Thomson, in effect, reaches the same conclusion as does Sherwin—that bodily dependence on another determines moral status, especially one’s right not to be killed—albeit in her case, it is the conclusion to a lengthy argument by analogy. Sherwin’s ‘relational’ view of the fetus is a different argument about the conditions for moral status, or ‘personhood’. By offering it to us, Sherwin demonstrates some agreement that individual or class interests in ending unwanted pregnancy would struggle to justify homicide unless the fetus’s right to life is, to begin with, weaker than that of born human beings. But of course, many will want to look more closely at the idea that the fetus is differently positioned at the outset, including at the claim that the inability to partake in relationships strips a being of full moral status. This too is a general claim about the conditions for moral status, and one about which some discussants may raise doubts. They may ask whether it can really be correct that moral status depends on the relationships one forms, or is able to form, with others—what about the misanthropic, the perpetually isolated, the man stranded alone on a desert island?
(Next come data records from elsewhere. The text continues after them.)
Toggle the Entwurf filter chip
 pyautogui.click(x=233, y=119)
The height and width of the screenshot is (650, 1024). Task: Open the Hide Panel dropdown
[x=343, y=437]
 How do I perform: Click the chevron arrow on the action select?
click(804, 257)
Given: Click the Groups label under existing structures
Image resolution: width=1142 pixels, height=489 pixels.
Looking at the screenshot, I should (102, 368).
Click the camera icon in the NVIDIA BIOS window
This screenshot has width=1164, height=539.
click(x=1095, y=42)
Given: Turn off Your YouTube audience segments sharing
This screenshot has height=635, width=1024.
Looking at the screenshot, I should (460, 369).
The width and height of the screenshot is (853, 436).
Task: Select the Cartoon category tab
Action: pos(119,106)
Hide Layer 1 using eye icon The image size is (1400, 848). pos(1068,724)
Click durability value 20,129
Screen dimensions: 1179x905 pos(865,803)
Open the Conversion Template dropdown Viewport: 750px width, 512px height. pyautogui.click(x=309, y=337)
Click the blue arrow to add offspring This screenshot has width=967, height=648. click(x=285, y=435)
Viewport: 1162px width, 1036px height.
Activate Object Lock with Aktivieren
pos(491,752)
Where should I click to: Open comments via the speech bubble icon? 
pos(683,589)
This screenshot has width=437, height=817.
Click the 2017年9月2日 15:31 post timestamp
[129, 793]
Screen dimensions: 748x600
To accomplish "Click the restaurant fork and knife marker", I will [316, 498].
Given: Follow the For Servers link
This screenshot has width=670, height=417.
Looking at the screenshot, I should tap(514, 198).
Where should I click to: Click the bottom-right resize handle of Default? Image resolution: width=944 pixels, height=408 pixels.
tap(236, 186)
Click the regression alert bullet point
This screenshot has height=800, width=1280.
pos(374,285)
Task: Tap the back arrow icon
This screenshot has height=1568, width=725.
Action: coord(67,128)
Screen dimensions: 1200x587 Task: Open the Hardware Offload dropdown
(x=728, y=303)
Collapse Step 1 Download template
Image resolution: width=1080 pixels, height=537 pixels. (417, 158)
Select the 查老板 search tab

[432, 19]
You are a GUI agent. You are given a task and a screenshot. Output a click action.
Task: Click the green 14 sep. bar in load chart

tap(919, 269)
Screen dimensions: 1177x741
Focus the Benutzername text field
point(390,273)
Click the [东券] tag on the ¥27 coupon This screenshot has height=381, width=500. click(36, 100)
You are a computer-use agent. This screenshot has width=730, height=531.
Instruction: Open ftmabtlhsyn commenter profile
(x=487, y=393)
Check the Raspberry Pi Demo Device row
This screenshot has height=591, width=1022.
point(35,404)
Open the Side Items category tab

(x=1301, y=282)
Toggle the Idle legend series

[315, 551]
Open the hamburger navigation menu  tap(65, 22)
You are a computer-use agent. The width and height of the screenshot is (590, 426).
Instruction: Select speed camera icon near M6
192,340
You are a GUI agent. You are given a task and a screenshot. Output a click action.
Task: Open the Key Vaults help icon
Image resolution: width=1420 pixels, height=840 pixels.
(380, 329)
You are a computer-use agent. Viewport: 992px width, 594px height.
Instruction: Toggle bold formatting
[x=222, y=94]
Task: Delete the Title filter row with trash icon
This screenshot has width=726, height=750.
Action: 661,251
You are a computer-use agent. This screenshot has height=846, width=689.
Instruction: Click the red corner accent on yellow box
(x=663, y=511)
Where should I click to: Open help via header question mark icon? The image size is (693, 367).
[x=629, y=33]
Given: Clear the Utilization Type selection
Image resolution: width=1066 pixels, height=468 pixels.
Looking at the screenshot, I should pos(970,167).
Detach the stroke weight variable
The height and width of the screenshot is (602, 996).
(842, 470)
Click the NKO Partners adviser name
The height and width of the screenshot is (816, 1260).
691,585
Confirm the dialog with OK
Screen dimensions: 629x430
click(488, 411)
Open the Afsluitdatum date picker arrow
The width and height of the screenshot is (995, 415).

These doubts may lead in turn to larger questions about what sort of access to human fellowship is needed for full moral status (actual, or only hypothetical?), if indeed such access is. Whatever our answers to these questions, it seems that the wider complexities bound up with the issue of moral status cannot be avoided in abortion argument by underscoring the sex equality interest in reproductive control, or by pointing out plain facts about the fetus’s particular situation of dependence, without explaining how and why these facts pertain to the general conditions for moral status. Because of this, the sex equality argument for abortion rights cannot bypass the central question about the moral status of the fetus.